Hacker News new | ask | show | jobs
by dataangel 1701 days ago
I think their point is you only need compiler barriers not actual barrier instructions on x86. volatile in practice has been the de facto way to get the effect of a compiler memory barrier for a long time even though it's not the best way to do it nowadays. The original purpose of it is literally preventing the compiler from getting rid of loads and stores and reordering them which is exactly what is needed when implementing a lockless FIFO. As long as all the stores and loads (including the actual FIFO payload) are volatile, it will work (volatile loads and stores are guaranteed to not be reordered with each other). After that the x86 guarantees about not reordering are very strong. Really the best argument against volatile for this kind of thing is actually the opposite of your point, volatile is too strong. It prevents more reordering than you actually want. Acquire/release semantics are less strong and give the compiler more flexibility.
1 comments

volatile does not work as a memory barrier neither in theory nor in practice.

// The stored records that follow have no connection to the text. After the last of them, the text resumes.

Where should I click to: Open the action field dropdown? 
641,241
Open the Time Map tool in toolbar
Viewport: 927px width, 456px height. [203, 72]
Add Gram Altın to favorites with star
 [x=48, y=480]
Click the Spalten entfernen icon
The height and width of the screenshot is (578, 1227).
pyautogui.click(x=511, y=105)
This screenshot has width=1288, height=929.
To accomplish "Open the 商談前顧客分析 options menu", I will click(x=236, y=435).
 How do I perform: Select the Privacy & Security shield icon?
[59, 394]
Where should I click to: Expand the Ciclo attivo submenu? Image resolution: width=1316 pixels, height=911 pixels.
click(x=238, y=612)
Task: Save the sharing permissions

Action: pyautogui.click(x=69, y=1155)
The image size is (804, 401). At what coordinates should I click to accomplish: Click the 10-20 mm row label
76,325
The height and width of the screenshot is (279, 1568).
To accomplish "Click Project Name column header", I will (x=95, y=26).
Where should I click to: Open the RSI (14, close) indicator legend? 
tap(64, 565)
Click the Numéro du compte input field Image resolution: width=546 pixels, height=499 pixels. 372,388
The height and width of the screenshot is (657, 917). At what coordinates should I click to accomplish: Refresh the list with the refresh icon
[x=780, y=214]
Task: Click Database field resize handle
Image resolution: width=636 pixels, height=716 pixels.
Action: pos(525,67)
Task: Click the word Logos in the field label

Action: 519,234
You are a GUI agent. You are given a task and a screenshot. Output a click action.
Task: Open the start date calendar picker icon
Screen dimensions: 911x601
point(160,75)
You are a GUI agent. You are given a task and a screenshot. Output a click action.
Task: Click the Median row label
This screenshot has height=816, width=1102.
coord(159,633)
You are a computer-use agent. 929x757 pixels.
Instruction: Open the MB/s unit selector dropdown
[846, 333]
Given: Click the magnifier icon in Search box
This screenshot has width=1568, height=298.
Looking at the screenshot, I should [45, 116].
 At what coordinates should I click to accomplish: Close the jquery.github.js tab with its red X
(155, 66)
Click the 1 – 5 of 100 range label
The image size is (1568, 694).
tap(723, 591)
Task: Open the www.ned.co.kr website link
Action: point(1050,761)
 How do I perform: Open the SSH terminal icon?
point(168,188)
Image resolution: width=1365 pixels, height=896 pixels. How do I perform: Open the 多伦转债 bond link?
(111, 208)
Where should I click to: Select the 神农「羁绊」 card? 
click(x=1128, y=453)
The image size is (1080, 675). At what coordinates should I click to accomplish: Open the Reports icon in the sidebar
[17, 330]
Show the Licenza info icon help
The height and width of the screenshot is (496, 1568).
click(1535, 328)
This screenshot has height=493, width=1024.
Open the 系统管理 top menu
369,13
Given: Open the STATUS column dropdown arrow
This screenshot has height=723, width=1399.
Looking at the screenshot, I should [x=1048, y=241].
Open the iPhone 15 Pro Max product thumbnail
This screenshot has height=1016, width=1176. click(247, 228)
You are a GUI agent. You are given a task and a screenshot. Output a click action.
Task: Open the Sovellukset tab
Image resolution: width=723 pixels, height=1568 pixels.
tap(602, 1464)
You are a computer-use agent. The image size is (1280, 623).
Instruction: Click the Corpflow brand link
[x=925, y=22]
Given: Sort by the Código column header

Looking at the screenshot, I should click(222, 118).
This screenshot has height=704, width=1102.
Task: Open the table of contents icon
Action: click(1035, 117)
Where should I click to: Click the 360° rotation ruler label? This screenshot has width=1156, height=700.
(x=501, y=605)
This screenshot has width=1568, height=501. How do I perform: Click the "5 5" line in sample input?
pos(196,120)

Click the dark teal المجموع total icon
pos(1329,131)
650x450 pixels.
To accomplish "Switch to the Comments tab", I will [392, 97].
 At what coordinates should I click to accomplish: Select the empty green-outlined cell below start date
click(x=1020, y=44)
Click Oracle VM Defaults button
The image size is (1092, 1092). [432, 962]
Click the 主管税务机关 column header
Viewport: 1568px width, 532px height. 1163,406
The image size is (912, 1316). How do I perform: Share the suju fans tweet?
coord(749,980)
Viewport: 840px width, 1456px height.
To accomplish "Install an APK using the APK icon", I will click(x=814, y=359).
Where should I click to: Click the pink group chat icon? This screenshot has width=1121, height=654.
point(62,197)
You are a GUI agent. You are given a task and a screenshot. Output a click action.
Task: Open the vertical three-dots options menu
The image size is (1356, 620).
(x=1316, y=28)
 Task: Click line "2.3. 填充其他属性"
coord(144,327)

On gcc for example you need an explicit additional compiler barrier before a volatile store and after a volatile load to implement the expected release/acquire semantics on x86.

See [1] for example the implementation of smp_store_release and smp_load_acquire in the linux kernel (barrier() is just a compiler barrier and {READ,WRITE}_ONCE are a cast to volatile).

Volatile only prevents reordering of volatile statements (and IO), not all load and stores.

[1] https://elixir.bootlin.com/linux/latest/source/tools/arch/x8...